Bath-induced decoherence in finite-size Majorana wires at non-zero temperature

TL;DR

This paper investigates the optimal speed for braiding Majorana zero-modes in finite-size superconducting wires, considering environmental decoherence effects, to guide experimental implementations of topological quantum computing.

Contribution

It calculates the intermediate braiding time scale in finite systems coupled to a bosonic bath, balancing adiabaticity and decoherence effects, providing practical speed boundaries.

Findings

Identifies the optimal braiding time scale balancing adiabaticity and decoherence.

Provides bounds for braiding speed with specific gate fidelity.

Highlights susceptibility of Majorana systems to environmental noise.

Abstract

Braiding Majorana zero-modes around each other is a promising route towards topological quantum computing.
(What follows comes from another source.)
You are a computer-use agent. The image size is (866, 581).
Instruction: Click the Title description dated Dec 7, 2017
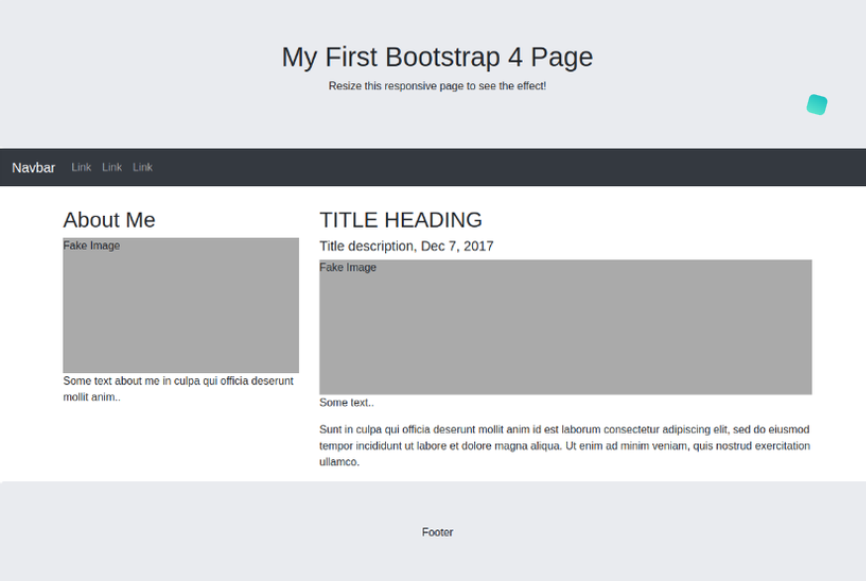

Yet, two competing maxims emerge when implementing Majorana braiding in real systems: On the one hand, perfect braiding should be conducted adiabatically slowly to avoid non-topological errors. On the other hand, braiding must be conducted fast such that decoherence effects introduced by the environment are negligible, which are generally unavoidable in finite-size systems. This competition results in an intermediate time scale for Majorana braiding that is optimal, but generally not error-free. Here, we calculate this intermediate time scale for a T-junction of short one-dimensional topological superconductors coupled to a bosonic bath that generates fluctuations in the local electric potential, which stem from, e.g., environmental photons or phonons of the substrate. We thereby obtain boundaries for the speed of Majorana braiding with a predetermined gate fidelity. Our results emphasize the general susceptibility of Majorana-based information storage in finite-size systems and can serve as a guide for determining the optimal braiding times in future experiments.